M. Védrine s'est exprimé le 3 mars 2009 sur la "réintégration" de la France dans l'OTAN, à l'Assemblée nationale. Ses propos clairs et nuancés feront avancer certainement la réflexion des lecteurs de cette audition.
Audition de M. Hubert Védrine, ancien ministre des affaires étrangères, sur l’avenir de la France dans l’OTAN et la construction de l’Europe de la défense (Extrait)
M. Hubert Védrine.
Le rapport que j’ai rédigé à la demande du Président de la République – après que celui-ci m’eut garanti que ce document serait rendu public – visait à répondre à la question de savoir si la France devait apporter des changements fondamentaux à ses positions internationales. Il était divisé en deux parties : la première, sur laquelle je ne reviendrai pas ici, portait sur la mondialisation et la deuxième sur la politique étrangère et de défense. Ma conclusion était alors déjà, comme aujourd’hui, que la position occupée par la France vis-à-vis de l’OTAN était commode de tous points de vue et ne présentait pas d’inconvénients, de telle sorte qu’il n’y avait guère d’intérêt à en changer. Je le dis sans esprit de polémique : je n’ai pas changé d’avis.
J’observe tout d’abord que s’était construit au fil du temps, dans notre pays, un consensus assez large entre la droite et la gauche sur les positions que le général de Gaulle avait été dans la nécessité de prendre. De fait, bien que certains soulignent le caractère brutal de sa décision, c’est après avoir essayé sans aucun succès, durant huit ans, de 1958 à 1966, d’obtenir une modification du fonctionnement de l’Alliance atlantique et de l’OTAN dans le sens d’une meilleure écoute des alliés, et, en particulier en France, qu’il s’était finalement résigné à en sortir. Une grande interrogation demeurait : la gauche française, si elle exerçait un jour les responsabilités, respecterait-elle cette position, alors qu’elle l’avait contestée, à tort selon moi ?
Les positions prises par François Mitterrand dès avant son élection et plus clairement encore après celle-ci, ont tranché la question : à partir de 1981, la position de la France n’a pas été remise en cause et, sur la politique étrangère, une certaine synthèse – pour ne pas dire un certain syncrétisme, ou une sorte de « gaullo-mitterrandisme » – a prévalu. Ce consensus était soutenu par une grande partie de la droite et la gauche, malgré quelques contestations de part et d’autre, car il a toujours existé un courant atlantiste lié à une certaine droite française classique d’avant le gaullisme et son équivalent à gauche.
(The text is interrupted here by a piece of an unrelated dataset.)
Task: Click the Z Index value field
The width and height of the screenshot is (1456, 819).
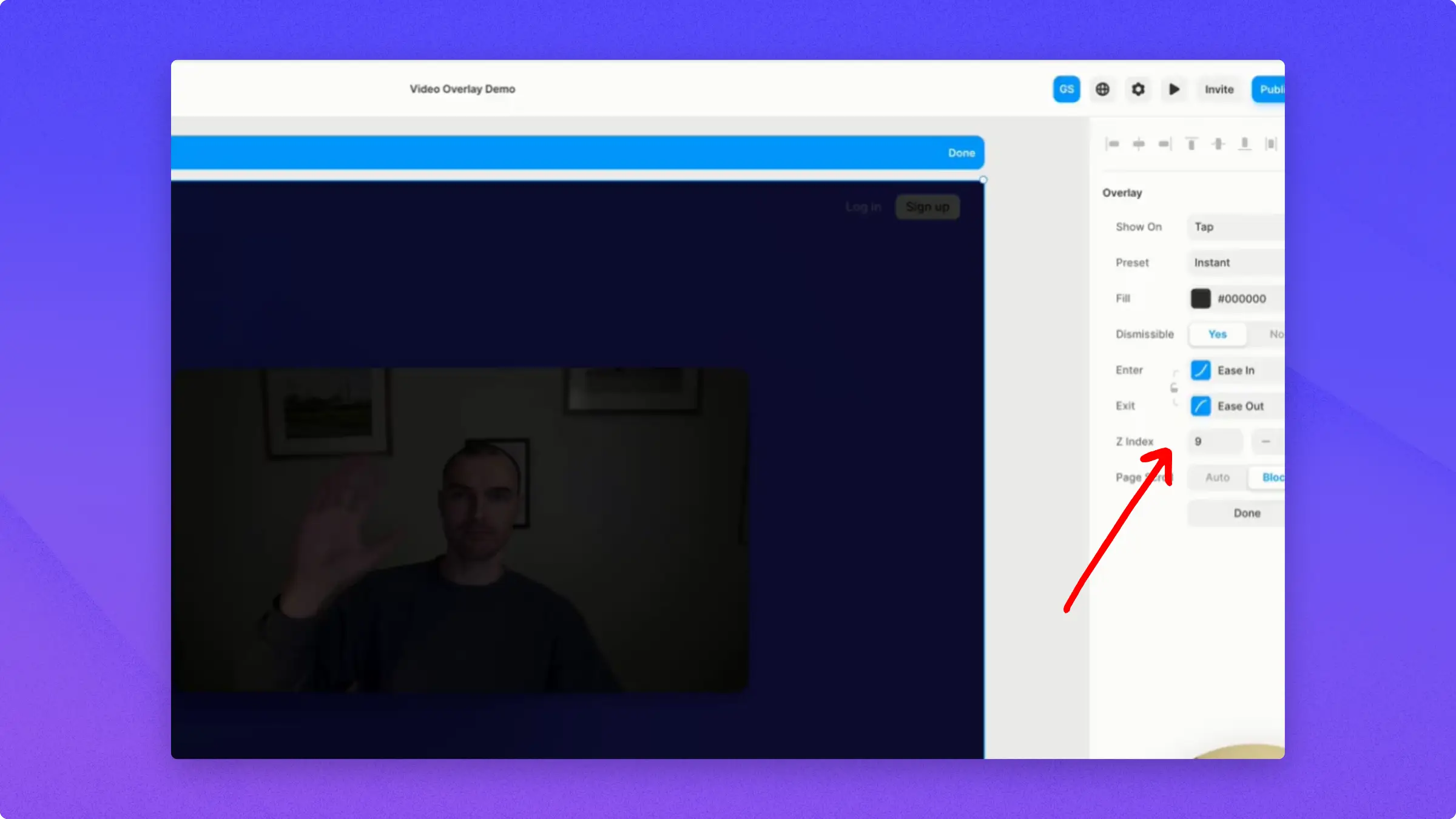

Le consensus s’est révélé le plus fort et a été respecté dans ses grandes lignes par tous les successeurs du général de Gaulle. De nombreux aménagements et accords techniques sont intervenus au fil du temps et ont permis à la France de conserver cette position particulière, tout en décidant au cas par cas par des coopérations et des missions auxquelles elle souhaitait participer au sein de l’OTAN, ce qui ne posait aucun problème.